[GIVEN RECORDS]
★ ★ ★ ★
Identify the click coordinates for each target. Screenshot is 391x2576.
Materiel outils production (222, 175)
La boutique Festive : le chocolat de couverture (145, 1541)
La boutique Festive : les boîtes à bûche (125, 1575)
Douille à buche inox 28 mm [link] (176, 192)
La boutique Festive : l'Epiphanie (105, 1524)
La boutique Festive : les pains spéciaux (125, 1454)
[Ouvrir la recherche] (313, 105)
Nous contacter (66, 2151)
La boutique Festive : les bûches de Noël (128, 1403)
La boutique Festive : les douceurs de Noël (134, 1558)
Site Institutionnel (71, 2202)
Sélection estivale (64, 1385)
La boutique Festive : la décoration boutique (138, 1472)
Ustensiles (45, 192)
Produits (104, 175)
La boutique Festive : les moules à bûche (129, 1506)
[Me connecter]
★ ★ ★ ★
[TASK DIRECTIONS] Recast the items from the line containing "La boutique Festive : le chocolat" through the last item, inclusive, as a Markdown table with the columns Row and Entry, numbering each row and leaving out blank lines.

[FINISHED ANSWER]
| Row | Entry |
|---|---|
| 1 | La boutique Festive : le chocolat de couverture (145, 1541) |
| 2 | La boutique Festive : les boîtes à bûche (125, 1575) |
| 3 | Douille à buche inox 28 mm [link] (176, 192) |
| 4 | La boutique Festive : l'Epiphanie (105, 1524) |
| 5 | La boutique Festive : les pains spéciaux (125, 1454) |
| 6 | [Ouvrir la recherche] (313, 105) |
| 7 | Nous contacter (66, 2151) |
| 8 | La boutique Festive : les bûches de Noël (128, 1403) |
| 9 | La boutique Festive : les douceurs de Noël (134, 1558) |
| 10 | Site Institutionnel (71, 2202) |
| 11 | Sélection estivale (64, 1385) |
| 12 | La boutique Festive : la décoration boutique (138, 1472) |
| 13 | Ustensiles (45, 192) |
| 14 | Produits (104, 175) |
| 15 | La boutique Festive : les moules à bûche (129, 1506) |
| 16 | [Me connecter] |